PROBLEM: Print each line exactly, from the one with "Instruction: Open the" to the very last line of the listing, and keep the pictures out.
━━━━━ DATA SUPPLIED
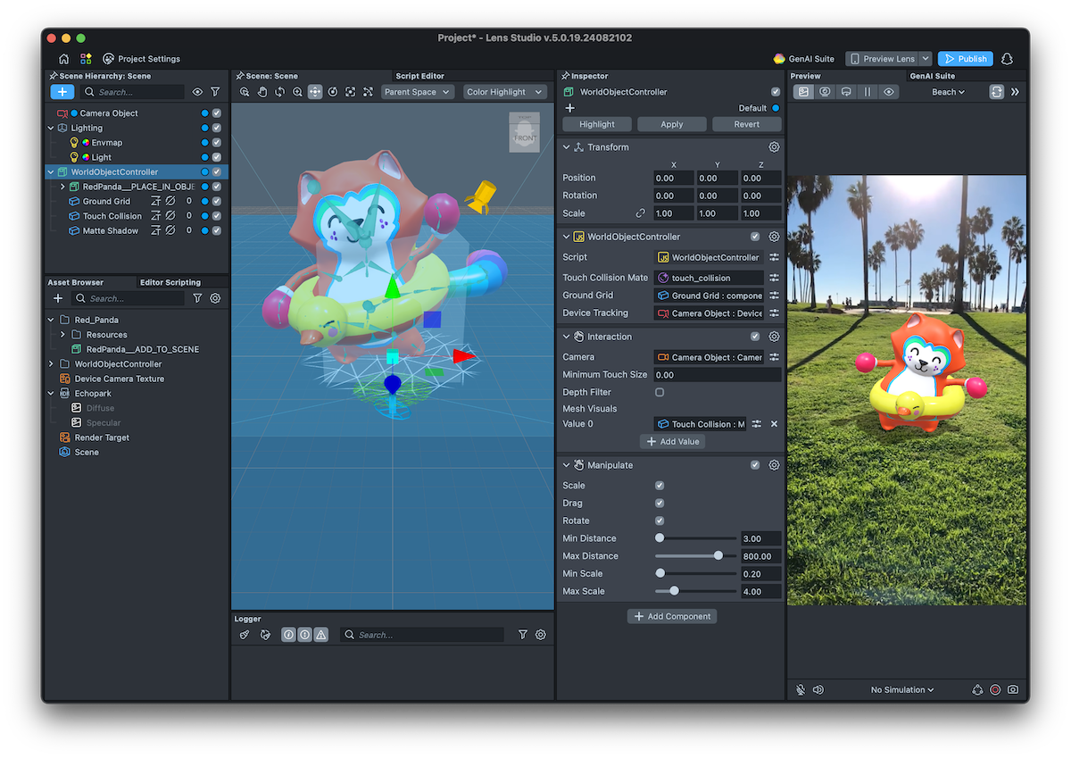Image resolution: width=1071 pixels, height=758 pixels.
Task: Switch to the Script Editor tab
Action: 419,76
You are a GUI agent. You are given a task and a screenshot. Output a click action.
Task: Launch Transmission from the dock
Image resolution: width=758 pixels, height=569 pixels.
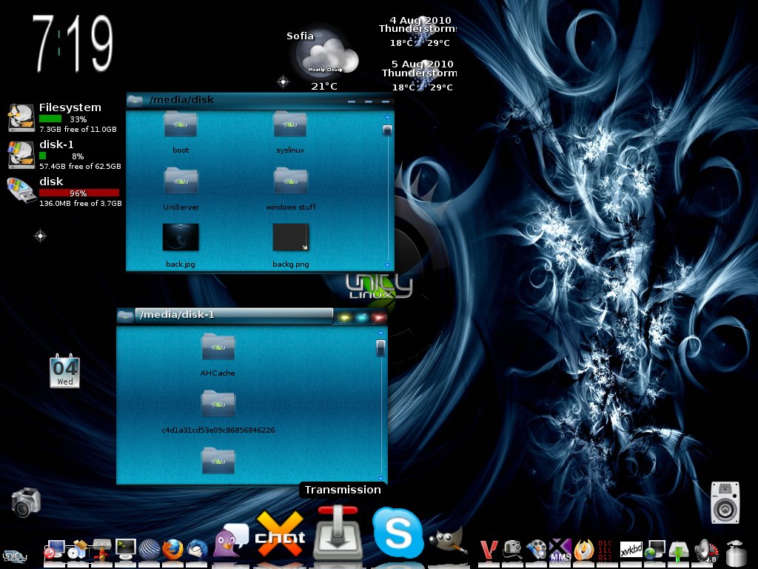[338, 532]
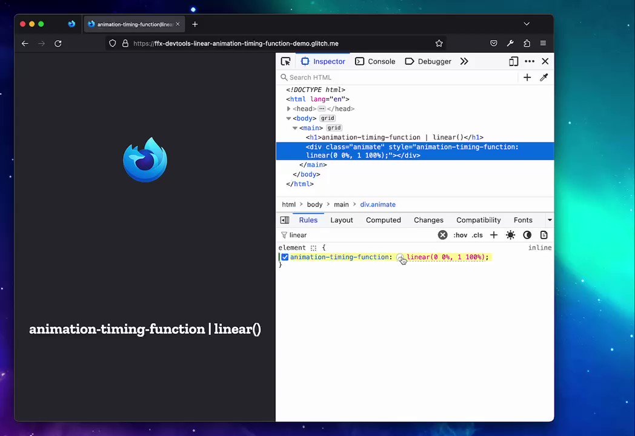
Task: Open the Computed tab
Action: point(383,220)
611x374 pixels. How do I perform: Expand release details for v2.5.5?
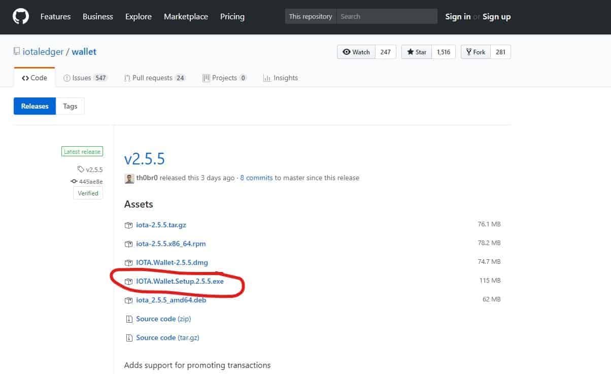point(144,158)
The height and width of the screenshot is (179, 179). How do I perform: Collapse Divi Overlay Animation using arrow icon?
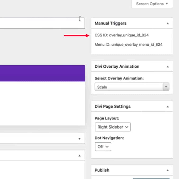coord(167,67)
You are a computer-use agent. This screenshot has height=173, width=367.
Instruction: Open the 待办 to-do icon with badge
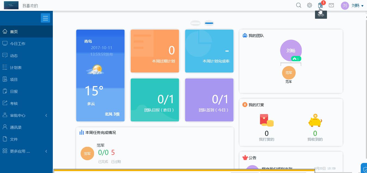tap(320, 5)
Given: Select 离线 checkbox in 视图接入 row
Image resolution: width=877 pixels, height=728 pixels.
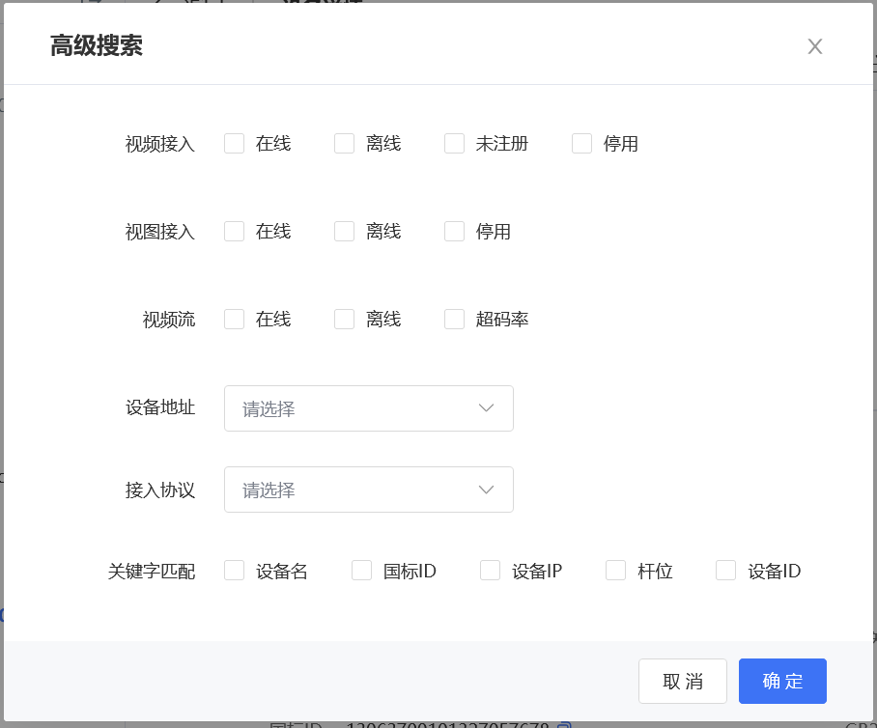Looking at the screenshot, I should (345, 232).
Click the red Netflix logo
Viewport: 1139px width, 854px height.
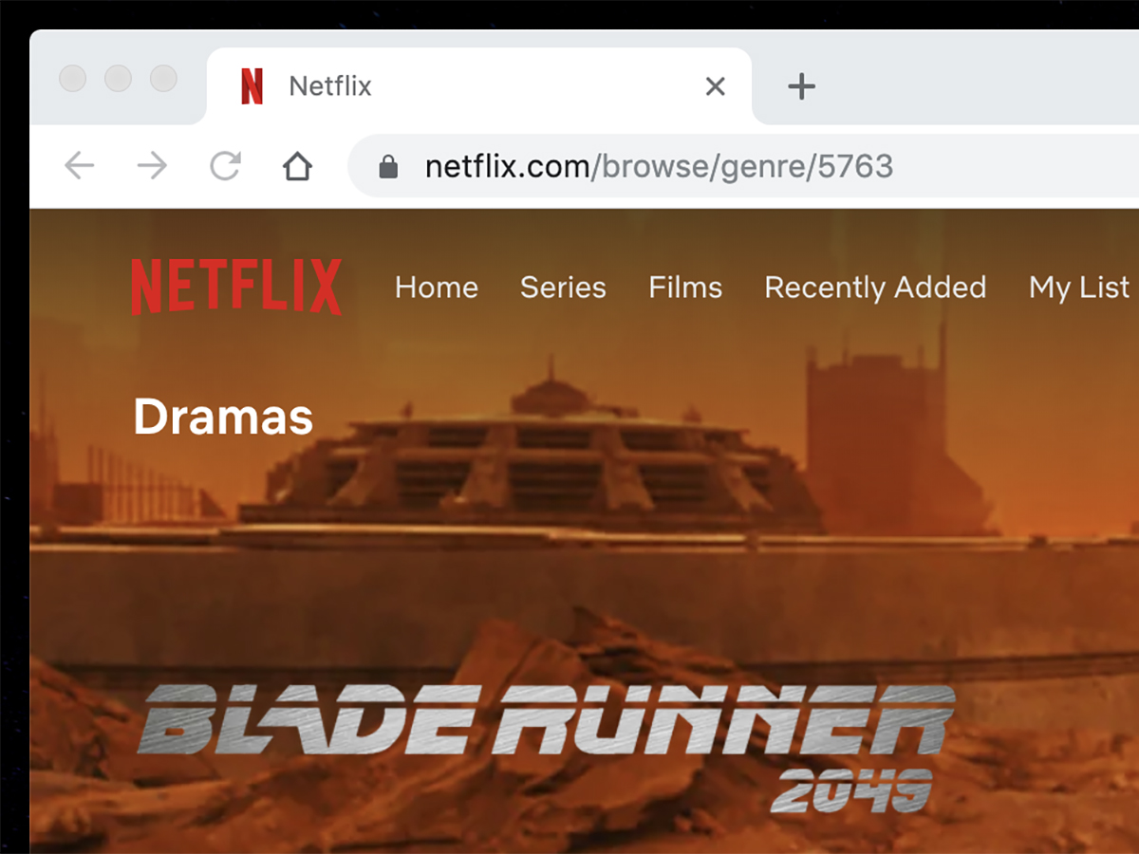(236, 287)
━━━━━━━━━━
SOLUTION TO THIS TASK:
Instruction: Open the 待办 to-do icon with badge
tap(320, 5)
Given: Select 离线 checkbox in 视图接入 row
Image resolution: width=877 pixels, height=728 pixels.
Looking at the screenshot, I should (345, 232).
Click the red Netflix logo
Viewport: 1139px width, 854px height.
(236, 287)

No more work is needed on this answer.